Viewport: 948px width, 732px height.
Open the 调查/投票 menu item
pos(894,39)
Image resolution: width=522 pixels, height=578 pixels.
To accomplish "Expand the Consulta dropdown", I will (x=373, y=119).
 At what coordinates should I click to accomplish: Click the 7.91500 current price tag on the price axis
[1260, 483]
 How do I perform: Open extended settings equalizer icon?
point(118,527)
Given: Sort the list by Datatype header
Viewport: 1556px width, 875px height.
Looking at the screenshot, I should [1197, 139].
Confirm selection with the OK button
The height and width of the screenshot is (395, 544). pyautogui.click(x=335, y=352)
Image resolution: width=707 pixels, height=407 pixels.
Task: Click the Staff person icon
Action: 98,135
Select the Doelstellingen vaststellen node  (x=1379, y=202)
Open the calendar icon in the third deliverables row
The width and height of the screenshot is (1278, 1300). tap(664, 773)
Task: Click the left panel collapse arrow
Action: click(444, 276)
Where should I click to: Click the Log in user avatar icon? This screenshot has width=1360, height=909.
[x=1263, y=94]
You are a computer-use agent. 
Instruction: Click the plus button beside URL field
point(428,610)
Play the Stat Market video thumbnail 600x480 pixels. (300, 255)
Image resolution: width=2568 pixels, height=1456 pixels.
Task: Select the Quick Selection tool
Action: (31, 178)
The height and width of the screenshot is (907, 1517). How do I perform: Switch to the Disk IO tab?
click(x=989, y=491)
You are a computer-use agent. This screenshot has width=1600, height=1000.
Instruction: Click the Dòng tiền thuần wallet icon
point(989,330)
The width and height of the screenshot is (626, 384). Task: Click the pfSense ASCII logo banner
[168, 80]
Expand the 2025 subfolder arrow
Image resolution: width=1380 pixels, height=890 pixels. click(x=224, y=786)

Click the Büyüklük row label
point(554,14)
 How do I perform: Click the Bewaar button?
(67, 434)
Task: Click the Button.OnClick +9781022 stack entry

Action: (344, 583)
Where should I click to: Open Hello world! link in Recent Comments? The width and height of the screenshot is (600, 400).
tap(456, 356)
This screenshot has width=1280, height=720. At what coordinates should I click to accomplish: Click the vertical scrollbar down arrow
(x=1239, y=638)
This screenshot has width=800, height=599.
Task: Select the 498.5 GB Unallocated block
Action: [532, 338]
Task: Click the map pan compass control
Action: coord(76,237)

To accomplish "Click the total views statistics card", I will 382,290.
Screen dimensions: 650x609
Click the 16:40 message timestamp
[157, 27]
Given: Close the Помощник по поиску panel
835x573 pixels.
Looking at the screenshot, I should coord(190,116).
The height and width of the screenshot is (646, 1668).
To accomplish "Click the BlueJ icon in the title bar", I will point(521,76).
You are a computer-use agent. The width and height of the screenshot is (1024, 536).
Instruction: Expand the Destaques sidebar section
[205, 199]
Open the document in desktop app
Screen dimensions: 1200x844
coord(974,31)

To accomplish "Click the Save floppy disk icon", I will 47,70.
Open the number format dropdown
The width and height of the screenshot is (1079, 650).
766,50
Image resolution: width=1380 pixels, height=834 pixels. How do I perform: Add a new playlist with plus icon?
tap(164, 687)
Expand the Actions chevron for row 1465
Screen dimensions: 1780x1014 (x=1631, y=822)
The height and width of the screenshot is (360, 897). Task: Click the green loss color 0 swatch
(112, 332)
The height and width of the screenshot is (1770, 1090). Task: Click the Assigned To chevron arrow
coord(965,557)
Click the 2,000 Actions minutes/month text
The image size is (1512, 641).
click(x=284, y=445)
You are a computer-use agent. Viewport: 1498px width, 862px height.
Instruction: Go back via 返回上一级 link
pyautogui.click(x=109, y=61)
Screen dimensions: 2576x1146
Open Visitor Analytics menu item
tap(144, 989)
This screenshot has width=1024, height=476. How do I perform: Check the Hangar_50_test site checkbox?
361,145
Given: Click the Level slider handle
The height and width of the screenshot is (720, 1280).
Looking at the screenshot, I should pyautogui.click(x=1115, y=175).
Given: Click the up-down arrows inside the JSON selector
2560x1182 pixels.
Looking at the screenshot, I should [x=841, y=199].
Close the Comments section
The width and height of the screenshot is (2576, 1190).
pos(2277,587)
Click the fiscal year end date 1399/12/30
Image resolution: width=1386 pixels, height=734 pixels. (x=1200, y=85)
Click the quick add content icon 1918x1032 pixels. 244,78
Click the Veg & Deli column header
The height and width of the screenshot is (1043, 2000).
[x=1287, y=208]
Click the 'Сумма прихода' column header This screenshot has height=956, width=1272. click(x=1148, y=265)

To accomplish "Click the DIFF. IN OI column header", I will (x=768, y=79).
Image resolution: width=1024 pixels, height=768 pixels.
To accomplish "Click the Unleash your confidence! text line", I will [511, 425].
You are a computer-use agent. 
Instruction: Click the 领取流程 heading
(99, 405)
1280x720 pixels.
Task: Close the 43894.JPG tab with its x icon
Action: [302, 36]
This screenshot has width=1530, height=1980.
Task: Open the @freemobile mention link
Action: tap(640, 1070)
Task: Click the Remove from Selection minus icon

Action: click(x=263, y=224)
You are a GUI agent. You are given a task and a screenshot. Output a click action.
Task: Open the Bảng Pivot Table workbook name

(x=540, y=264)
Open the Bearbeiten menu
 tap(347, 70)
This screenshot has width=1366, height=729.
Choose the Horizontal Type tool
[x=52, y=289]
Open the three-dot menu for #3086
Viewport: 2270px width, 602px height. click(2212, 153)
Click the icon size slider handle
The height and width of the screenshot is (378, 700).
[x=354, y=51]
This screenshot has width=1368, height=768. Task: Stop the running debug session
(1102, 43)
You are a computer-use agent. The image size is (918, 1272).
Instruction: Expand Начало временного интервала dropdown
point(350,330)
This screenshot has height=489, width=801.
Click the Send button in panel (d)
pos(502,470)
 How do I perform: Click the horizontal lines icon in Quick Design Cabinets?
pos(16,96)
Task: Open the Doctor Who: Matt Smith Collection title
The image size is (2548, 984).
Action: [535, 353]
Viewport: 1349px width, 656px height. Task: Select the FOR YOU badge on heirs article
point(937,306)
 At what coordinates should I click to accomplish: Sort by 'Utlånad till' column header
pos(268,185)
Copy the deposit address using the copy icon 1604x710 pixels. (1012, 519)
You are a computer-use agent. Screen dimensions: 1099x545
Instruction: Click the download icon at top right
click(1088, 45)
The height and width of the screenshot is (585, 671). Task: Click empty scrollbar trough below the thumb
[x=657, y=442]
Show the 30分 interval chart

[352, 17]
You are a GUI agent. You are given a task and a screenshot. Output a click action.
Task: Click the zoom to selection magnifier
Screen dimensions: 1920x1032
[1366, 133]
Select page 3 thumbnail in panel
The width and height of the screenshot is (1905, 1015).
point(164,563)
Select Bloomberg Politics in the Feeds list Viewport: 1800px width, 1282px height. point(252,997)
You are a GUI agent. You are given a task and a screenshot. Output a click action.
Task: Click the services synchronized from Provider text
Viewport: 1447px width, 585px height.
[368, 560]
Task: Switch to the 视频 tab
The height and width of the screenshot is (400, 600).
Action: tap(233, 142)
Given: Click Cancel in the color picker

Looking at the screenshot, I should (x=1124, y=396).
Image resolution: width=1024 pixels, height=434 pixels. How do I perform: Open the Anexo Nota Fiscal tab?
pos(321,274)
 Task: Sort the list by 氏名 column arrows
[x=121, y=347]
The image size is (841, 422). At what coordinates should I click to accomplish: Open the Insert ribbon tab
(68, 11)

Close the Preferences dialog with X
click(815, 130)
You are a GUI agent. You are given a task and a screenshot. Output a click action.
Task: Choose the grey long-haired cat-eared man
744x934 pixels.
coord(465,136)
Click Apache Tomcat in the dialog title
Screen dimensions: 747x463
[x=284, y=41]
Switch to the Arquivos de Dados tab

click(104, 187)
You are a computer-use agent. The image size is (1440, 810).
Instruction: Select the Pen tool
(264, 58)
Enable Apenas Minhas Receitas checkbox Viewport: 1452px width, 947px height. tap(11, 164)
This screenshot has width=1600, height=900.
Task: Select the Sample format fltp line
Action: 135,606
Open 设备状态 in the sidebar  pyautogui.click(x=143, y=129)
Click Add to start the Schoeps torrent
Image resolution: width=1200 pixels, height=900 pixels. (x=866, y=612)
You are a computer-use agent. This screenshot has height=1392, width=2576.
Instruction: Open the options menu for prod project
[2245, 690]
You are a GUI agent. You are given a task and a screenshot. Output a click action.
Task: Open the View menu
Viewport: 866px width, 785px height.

★ ★ ★ ★ ★

Recast the stretch of the material above, from the line containing "Given: Close the Помощник по поиску panel" through the line containing "tap(144, 989)", as a numbered list, leaving out any blank lines.

1. Given: Close the Помощник по поиску panel
2. 835x573 pixels.
3. Looking at the screenshot, I should coord(190,116).
4. The height and width of the screenshot is (646, 1668).
5. To accomplish "Click the BlueJ icon in the title bar", I will point(521,76).
6. You are a computer-use agent. The width and height of the screenshot is (1024, 536).
7. Instruction: Expand the Destaques sidebar section
8. [205, 199]
9. Open the document in desktop app
10. Screen dimensions: 1200x844
11. coord(974,31)
12. To accomplish "Click the Save floppy disk icon", I will 47,70.
13. Open the number format dropdown
14. The width and height of the screenshot is (1079, 650).
15. 766,50
16. Image resolution: width=1380 pixels, height=834 pixels. How do I perform: Add a new playlist with plus icon?
17. tap(164, 687)
18. Expand the Actions chevron for row 1465
19. Screen dimensions: 1780x1014 (x=1631, y=822)
20. The height and width of the screenshot is (360, 897). Task: Click the green loss color 0 swatch
21. (112, 332)
22. The height and width of the screenshot is (1770, 1090). Task: Click the Assigned To chevron arrow
23. coord(965,557)
24. Click the 2,000 Actions minutes/month text
25. The image size is (1512, 641).
26. click(x=284, y=445)
27. You are a computer-use agent. Viewport: 1498px width, 862px height.
28. Instruction: Go back via 返回上一级 link
29. pyautogui.click(x=109, y=61)
30. Screen dimensions: 2576x1146
31. Open Visitor Analytics menu item
32. tap(144, 989)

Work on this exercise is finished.